# Part 2: FrozenLake

FrozenLake is a small gridworld problem where you should go from the top left corner to the bottom right corner without hitting a lake. If you hit a lake, you get minus 1 point. If you reach the goal, you get plus one point. There is an option called `is_slippery`, which we will turn on later on in the lab. When the problem is slippery, any action has a 33% probability each to instead go to either of the two perpendicular directions to the one chosen.

Direction mapping:
0: left
1: down
2: right
3: up

The gym is defined in [frozenlake.py](frozenlake.py), but this is in turn a convenience wrapper around the env from gymnasium.

The grid world is n by n large, and the squares are defined in an n^2 long vector starting from top left.

Statespace: The state space is hence just your current location as an integer $i \in [0,..,n^2-1]$

Actionspace: The action space is an integer between 0 and 3, inclusive.

In [None]:
from typing import Literal

from datasets import tqdm
from matplotlib import pyplot as plt

from frozenlake import FrozenLakeEnv
import numpy as np
import numpy.typing as npt
from dataclasses import dataclass

env = FrozenLakeEnv(map_size=8, seed=42, is_slippery=False)

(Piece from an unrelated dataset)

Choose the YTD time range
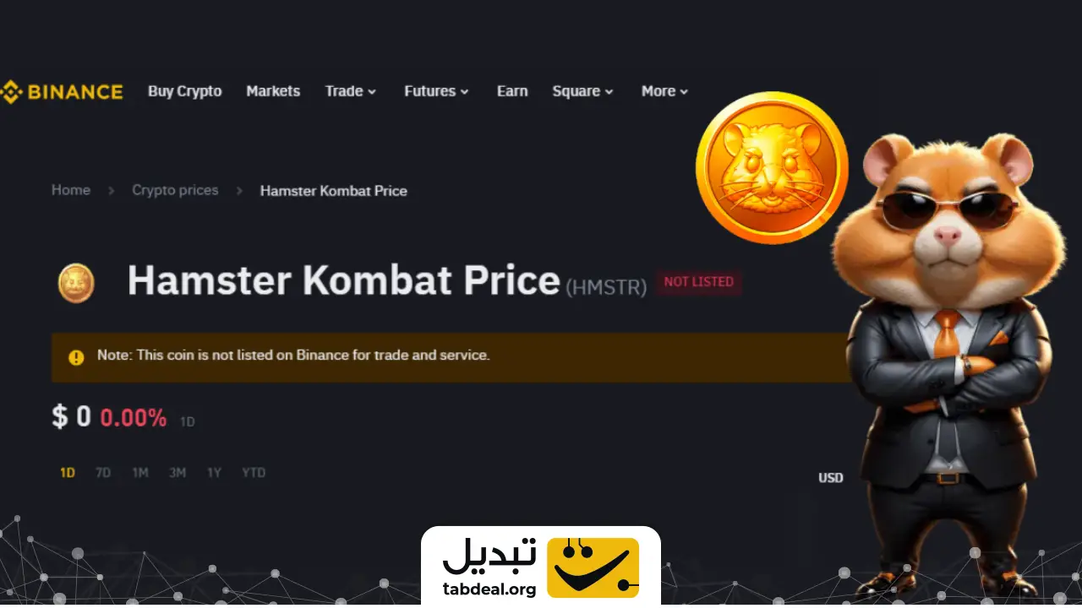This screenshot has height=608, width=1082. pos(254,473)
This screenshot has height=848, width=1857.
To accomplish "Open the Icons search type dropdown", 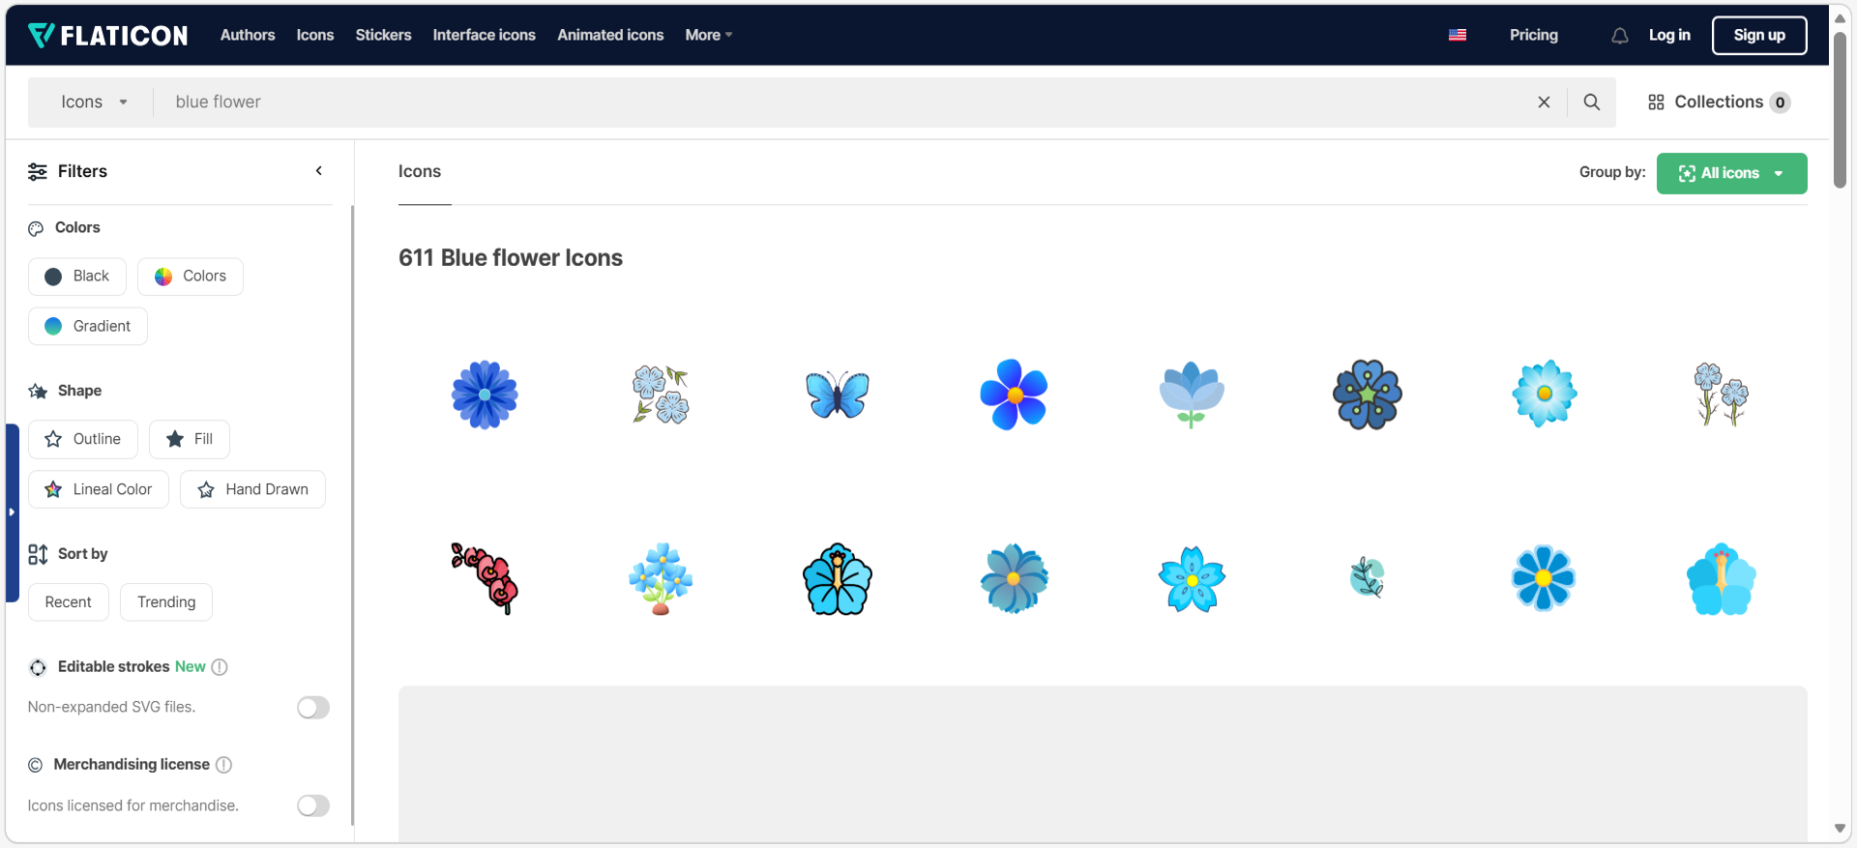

## Let us first have a look at the environment

In [None]:
state = env.reset()
env.render()

print("Current state: ", state)
print("State space:", env.observation_space)
print("Action space:", env.action_space)

## Take a few steps

In [None]:
# ➡️ TODO : Take a few steps manually and re-render the environment. ⬅️


# Learn a policy: SARSA, Q-Learning, and Episodic

Ok, now when we understand how the environment works, let us generate a few policy improvement frameworks. This problem has much longer episodes than BlackJack and so it makes sense to start looking into frameworks that update the policy through bootstrapping, i.e., we no longer only look at the reward for each individual experiment, but instead we update the values of Q based on other values of Q (as in SARSA and Q-Learning), which we can now do during the episode.

__Question__: The main difference between SARSA and Q-Learning is that SARSA is "On-Policy", whereas Q-Learning is "Off-Policy". What does this mean? How do we see it in the formulas? And what impact is it going to have in Frozenlake in particular?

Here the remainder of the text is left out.